(INFORMATION PROVIDED begins)

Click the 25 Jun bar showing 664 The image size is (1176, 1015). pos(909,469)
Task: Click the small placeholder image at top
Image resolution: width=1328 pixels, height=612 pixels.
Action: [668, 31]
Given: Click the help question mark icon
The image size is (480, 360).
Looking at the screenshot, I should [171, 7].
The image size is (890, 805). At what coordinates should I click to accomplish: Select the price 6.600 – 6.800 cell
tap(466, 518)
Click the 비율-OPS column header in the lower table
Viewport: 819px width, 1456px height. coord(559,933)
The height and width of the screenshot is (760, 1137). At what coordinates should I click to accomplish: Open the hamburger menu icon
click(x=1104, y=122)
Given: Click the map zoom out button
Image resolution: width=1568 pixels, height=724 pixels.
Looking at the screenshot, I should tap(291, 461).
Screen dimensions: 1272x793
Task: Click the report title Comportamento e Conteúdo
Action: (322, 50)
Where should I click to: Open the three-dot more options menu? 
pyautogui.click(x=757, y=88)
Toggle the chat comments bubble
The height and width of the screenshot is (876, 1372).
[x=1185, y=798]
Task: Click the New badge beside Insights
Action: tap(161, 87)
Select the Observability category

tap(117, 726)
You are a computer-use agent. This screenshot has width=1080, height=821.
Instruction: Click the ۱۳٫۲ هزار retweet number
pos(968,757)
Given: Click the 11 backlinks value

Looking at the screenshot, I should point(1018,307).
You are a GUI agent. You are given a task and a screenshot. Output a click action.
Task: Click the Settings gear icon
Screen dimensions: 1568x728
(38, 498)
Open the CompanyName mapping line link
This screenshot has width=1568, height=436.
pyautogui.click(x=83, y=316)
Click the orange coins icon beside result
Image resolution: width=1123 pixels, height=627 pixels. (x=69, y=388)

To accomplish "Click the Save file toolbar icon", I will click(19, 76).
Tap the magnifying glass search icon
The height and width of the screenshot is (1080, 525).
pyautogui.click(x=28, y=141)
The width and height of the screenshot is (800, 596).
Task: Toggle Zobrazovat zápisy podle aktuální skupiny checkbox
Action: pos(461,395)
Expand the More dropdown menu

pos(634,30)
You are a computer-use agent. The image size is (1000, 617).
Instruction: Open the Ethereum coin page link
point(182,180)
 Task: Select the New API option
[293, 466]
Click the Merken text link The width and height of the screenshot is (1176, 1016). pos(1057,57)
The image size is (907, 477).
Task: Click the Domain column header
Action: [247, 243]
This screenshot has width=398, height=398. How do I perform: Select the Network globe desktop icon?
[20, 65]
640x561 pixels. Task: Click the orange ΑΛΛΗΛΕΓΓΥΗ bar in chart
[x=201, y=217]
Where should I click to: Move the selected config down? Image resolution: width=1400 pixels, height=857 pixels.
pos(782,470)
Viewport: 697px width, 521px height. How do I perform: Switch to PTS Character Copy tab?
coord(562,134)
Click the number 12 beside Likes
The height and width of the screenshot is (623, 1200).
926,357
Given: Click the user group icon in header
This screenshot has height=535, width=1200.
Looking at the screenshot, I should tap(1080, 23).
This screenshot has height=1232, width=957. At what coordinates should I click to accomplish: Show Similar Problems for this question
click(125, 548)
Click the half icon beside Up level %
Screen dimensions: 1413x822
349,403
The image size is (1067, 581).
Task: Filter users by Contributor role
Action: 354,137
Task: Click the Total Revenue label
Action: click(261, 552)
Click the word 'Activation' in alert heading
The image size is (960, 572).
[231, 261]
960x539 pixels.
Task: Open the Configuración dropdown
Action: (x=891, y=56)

(INFORMATION PROVIDED ends)

Above are records; repeat only the lines starting at the line with "Image resolution: width=1328" and ending at the line with "Given: Click the map zoom out button", exactly as they appear, both included.

Image resolution: width=1328 pixels, height=612 pixels.
Action: [668, 31]
Given: Click the help question mark icon
The image size is (480, 360).
Looking at the screenshot, I should [171, 7].
The image size is (890, 805). At what coordinates should I click to accomplish: Select the price 6.600 – 6.800 cell
tap(466, 518)
Click the 비율-OPS column header in the lower table
Viewport: 819px width, 1456px height. coord(559,933)
The height and width of the screenshot is (760, 1137). At what coordinates should I click to accomplish: Open the hamburger menu icon
click(x=1104, y=122)
Given: Click the map zoom out button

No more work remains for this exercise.